D’un mouvement de tête, il donna son accord pour qu’elle lui tende l’écran. La Boss lui remit le téléphone fièrement. A la manière d’un film d’action accompagné d’une musique à suspens, Huibert se vit en train de monter dans le bus de 7h42. Puis des plans des passagers et de la rue. Une voiture roulait trop vite. Elle a grillé le feu rouge et a foncé dans le bus qui s’engageait à ce moment-là.
Alors le montage ?
Vous me parlez du montage alors que je viens d’assister à ma mort.
Tout de suite les grands mots. Techniquement, vous n’êtes pas encore mort.
Pourquoi il allait si vite ?
Il avait bu.
Et moi qui ne boit jamais.
Je ne vois pas le rapport.
Je ne comprend toujours pas mais si rien ne peut vous résister, comment ça se fait que je me retrouve entre les deux.
Parfois, je ne suis pas très précise. J’ai pas mal de cas à gérer en même temps.
Comment ça pas très précise ?
Bah disons qu’avec tous les dossiers que j’ai traité, ça m’arrive de me tromper. Et quand je me trompe, la personne atterrit entre les deux mondes.
Quoi ? Je n’aurais pas dû être dans ce bus ? Et les autres alors ?

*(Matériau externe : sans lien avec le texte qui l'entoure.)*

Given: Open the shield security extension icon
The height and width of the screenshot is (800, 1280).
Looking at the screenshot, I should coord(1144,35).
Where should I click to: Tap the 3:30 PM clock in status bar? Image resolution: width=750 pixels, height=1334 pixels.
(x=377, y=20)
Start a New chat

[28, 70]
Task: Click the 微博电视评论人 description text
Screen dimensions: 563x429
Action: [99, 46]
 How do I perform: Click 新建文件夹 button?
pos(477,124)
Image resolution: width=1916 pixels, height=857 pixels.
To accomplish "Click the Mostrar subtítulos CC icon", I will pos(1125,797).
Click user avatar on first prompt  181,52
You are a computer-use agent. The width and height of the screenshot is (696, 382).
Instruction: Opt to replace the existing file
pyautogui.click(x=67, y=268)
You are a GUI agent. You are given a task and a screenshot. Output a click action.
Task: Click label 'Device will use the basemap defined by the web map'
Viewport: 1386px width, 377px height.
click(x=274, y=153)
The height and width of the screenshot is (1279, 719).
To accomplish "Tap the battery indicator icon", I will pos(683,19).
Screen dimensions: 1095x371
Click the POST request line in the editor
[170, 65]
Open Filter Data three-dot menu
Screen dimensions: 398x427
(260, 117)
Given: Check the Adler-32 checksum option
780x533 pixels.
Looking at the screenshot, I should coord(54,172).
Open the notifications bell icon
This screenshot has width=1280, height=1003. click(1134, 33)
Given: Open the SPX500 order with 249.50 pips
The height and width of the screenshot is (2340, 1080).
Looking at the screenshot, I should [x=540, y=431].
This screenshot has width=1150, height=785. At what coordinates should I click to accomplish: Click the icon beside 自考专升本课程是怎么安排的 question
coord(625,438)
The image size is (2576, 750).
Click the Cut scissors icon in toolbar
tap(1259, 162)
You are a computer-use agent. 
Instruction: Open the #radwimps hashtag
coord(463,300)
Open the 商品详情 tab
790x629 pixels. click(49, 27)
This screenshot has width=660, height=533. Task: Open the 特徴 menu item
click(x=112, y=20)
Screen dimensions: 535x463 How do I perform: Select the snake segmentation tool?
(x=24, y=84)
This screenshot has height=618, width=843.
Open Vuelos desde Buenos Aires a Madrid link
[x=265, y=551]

Heureusement, les autres vont bien. Quelques blessures mais en somme, je suis soulagée.
Super ! Je suis ravi que vous soyez soulagée. Dans ce cas, il suffit de me réveiller puisque c’est une erreur.
Ah si seulement. En fait, je ne peux que détruire, casser. Je ne suis qu’une agente de la fin des choses.
Et le montage vidéo sur mon accident, c’est pas de la création ça ?
Ouais, euh, j’ai demandé à ChatGPT de le faire pour moi…Vous savez moi, je me suis spécialisée dans d’autres branches. Je m’immisce sur terre et je tue à petit feu. L’alcool, le sucre, la pollution, les guerres, les cigarettes,… D’ailleurs, vous en voulez une ?
Non
Elle s’alluma une cigarette.
Qu’est-ce que je dois faire pour sortir de l’entre-deux ?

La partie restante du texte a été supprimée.